Director Richard Linklater used the same proprietary rotoscoping process as Sabiston in his notable rotoscope movies Waking Life (2001) and A Scanner Darkly (2006) to achieve the unique rotoscoping aesthetic, which granted him recognition in the film industry. His latest works include Netflix's Apollo 10 1/2: A Space Age Childhood (2022), where, once again, he relied on rotoscope animation.
Rotoscope animation is also used today in the video games and music industry. Along with motion tracking technology, computer graphics in video games have become more realistic, to the point where sometimes you can barely tell the difference between movies and video games.
A fascinating use of rotoscope animation in the later years was in the film Rogue One, where VFX artists recreated younger versions of Princess Leia and Grand Moff Tarkin to fit the movie's timeline using motion capture and rotoscoping.
Modern Rotoscope Animation Software
Rotoshop software is currently the property of Flat Black Films, and its use outside the company is not allowed. However, many developers created alternatives for rotoscope animation. Though rotoscoping is now done digitally, the technique of tracing over live action remains unchanged.

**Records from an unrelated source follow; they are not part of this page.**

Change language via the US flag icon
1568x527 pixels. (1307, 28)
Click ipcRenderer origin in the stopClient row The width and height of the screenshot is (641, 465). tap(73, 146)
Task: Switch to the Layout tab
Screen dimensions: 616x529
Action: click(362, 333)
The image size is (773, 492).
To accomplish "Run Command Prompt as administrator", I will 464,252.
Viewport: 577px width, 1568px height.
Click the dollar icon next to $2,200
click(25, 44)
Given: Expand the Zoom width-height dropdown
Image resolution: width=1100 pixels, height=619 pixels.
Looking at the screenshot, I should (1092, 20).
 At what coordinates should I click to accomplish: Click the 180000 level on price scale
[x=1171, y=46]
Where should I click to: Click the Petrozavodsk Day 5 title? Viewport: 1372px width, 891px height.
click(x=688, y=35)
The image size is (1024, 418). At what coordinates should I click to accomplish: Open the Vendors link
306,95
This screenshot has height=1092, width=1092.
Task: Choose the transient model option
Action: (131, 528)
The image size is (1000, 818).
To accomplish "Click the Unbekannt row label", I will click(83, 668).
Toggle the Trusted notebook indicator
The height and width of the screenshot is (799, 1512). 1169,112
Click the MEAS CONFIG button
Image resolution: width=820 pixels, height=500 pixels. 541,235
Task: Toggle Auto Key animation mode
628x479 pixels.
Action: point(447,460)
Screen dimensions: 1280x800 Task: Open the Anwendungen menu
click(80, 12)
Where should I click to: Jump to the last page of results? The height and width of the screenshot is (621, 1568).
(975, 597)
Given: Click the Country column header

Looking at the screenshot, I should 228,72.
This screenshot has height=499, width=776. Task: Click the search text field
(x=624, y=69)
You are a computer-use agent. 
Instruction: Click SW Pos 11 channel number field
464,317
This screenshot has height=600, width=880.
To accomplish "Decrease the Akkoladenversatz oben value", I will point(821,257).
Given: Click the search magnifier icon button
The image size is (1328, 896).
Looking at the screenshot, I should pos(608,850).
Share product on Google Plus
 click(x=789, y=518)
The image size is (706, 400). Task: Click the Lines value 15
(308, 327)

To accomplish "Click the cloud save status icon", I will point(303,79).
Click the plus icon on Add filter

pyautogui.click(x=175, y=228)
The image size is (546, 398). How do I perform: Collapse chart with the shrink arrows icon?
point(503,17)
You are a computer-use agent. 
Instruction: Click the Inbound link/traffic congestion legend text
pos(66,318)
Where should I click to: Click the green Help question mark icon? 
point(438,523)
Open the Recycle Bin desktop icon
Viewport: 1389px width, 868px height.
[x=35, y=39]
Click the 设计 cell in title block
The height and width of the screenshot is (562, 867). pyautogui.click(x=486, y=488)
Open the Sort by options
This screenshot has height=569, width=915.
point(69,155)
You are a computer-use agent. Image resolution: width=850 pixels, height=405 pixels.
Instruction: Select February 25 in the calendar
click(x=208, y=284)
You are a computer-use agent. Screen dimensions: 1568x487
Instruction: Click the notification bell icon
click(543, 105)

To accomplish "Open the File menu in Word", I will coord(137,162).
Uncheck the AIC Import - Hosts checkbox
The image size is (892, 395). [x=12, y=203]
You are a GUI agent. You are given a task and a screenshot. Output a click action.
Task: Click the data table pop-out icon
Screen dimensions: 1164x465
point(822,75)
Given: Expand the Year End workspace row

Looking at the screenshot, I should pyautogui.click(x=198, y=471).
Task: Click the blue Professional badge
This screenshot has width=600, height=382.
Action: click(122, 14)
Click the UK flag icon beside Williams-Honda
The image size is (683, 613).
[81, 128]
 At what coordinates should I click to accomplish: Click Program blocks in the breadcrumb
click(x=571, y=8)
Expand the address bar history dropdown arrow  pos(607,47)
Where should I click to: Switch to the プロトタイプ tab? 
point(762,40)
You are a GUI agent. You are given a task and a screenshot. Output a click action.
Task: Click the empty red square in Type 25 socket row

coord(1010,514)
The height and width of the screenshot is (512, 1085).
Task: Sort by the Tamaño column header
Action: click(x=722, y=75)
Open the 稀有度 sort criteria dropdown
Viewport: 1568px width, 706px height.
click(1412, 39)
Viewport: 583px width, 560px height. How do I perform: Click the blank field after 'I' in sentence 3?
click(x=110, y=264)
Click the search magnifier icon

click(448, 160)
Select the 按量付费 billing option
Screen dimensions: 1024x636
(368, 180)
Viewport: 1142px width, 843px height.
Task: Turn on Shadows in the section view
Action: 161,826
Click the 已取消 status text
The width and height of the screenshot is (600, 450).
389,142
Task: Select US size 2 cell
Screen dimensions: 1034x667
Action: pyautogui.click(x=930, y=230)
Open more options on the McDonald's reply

Here are what artists and VFX teams use today.
Black Magic Design Fusion
Fusion is a modern visual effect and compositing software with a node-based interface that allows you to connect tools to process them. Fusion includes advanced tools for color grading, animation, keying, rotoscoping, 3D models, VR, and more. It has been the rotoscoping software for many Hollywood movies.
Adobe After Effects
After Effects might be one of the market's most popular rotoscope animation software among graphic designers and VFX artists. It offers traditional masking and Roto Brush tools, which use AI technology to trace frame by frame faster. After Effects has a friendly user interface compared to some of the other software on the list and might be one of the most accessible ones in terms of price and usability.
Mocha Pro is an award-winning planar tracking and VFX plug-in that can be used as a standalone version or within your favorite VFX and rotoscope software. Its reliable planar tracking system makes your rotoscope process faster and lets you save or import the tracking data to other software.
This refined rotoscope animation software makes the masking much more accessible with its cutting-edge roto tools. The newer version features a highly optimized interface, layer controls, and specialized shape editing tools such as magnetic splines, point groups, brush-based reshaping, and split shapes. Silhouette integrated perfectly with other Boris FX products, such as Mocha Pro for tracking and Sapphire VFX plug-ins.
Nuke is an industry-standard compositing software with premium rotoscoping tools. It operates in a node-based pipeline where you can see all the processing happening. Nuke includes all the essential features for complex rotoscope animations. Beginners and self-taught students might find it hard to master, but compositing will become easier once you learn the basic controls.
Synthetik's Studio Artist
Studio Artist is an exciting approach to rotoscope animation. It uses AI rotoscoping technology to create animation and painting frame by frame. Its interface is easy to use and has several style presets for beginner VFX artists to explore.
From old animations such as Koko the Clown to Amazon Prime’s recent Undone series, rotoscoping shows that it will continue to have a place in the animation industry for visual storytelling and motion picture footage.
The latest software and plug-ins use artificial intelligence and machine learning to trace images more accurately, and AI web-based rotoscoping tools are making the rotoscope technique available for everyone. So what are you waiting for? Choose your rotoscope software today and unleash your creativity!